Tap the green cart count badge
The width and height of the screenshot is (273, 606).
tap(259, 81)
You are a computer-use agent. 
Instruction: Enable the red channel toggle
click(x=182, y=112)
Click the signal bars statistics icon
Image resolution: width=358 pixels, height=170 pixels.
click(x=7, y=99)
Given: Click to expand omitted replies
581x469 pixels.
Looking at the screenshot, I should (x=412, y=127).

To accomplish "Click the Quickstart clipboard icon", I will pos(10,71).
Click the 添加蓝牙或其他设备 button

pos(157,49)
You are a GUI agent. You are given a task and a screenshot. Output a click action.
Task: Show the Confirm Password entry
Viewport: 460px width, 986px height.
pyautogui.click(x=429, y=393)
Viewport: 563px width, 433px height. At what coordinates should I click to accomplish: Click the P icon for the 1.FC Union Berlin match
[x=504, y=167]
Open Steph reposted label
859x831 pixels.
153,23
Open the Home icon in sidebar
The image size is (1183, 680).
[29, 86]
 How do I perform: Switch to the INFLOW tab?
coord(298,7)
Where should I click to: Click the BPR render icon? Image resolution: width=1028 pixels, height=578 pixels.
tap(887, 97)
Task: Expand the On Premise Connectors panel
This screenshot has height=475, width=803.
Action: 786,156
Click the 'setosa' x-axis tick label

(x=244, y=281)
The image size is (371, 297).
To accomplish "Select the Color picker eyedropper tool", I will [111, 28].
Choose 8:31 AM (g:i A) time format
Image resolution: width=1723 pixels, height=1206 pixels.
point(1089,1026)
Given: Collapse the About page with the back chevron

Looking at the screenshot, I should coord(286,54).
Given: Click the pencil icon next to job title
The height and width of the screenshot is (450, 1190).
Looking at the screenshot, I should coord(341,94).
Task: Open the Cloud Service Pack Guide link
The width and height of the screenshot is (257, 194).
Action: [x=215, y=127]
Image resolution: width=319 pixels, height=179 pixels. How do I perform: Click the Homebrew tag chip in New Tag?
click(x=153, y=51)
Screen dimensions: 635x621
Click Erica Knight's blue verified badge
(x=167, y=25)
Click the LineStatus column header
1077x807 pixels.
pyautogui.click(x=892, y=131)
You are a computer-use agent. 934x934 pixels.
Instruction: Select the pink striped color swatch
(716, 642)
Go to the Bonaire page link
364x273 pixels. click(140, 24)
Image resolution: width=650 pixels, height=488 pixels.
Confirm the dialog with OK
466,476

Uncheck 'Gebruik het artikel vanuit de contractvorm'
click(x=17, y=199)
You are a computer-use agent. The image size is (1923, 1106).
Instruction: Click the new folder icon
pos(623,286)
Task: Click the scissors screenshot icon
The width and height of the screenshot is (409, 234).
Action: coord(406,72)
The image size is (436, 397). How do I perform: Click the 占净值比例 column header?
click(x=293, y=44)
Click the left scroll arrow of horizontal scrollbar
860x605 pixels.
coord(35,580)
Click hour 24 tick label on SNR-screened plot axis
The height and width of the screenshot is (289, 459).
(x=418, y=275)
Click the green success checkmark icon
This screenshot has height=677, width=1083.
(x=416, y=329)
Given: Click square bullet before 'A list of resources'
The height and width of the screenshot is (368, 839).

# # #

Write out the lines of the records starting at the one containing "Click the 添加蓝牙或其他设备 button" and ending at the one containing "(x=244, y=281)", both included.

Click the 添加蓝牙或其他设备 button

pos(157,49)
You are a GUI agent. You are given a task and a screenshot. Output a click action.
Task: Show the Confirm Password entry
Viewport: 460px width, 986px height.
pyautogui.click(x=429, y=393)
Viewport: 563px width, 433px height. At what coordinates should I click to accomplish: Click the P icon for the 1.FC Union Berlin match
[x=504, y=167]
Open Steph reposted label
859x831 pixels.
153,23
Open the Home icon in sidebar
The image size is (1183, 680).
[29, 86]
 How do I perform: Switch to the INFLOW tab?
coord(298,7)
Where should I click to: Click the BPR render icon? Image resolution: width=1028 pixels, height=578 pixels.
tap(887, 97)
Task: Expand the On Premise Connectors panel
This screenshot has height=475, width=803.
Action: 786,156
Click the 'setosa' x-axis tick label

(x=244, y=281)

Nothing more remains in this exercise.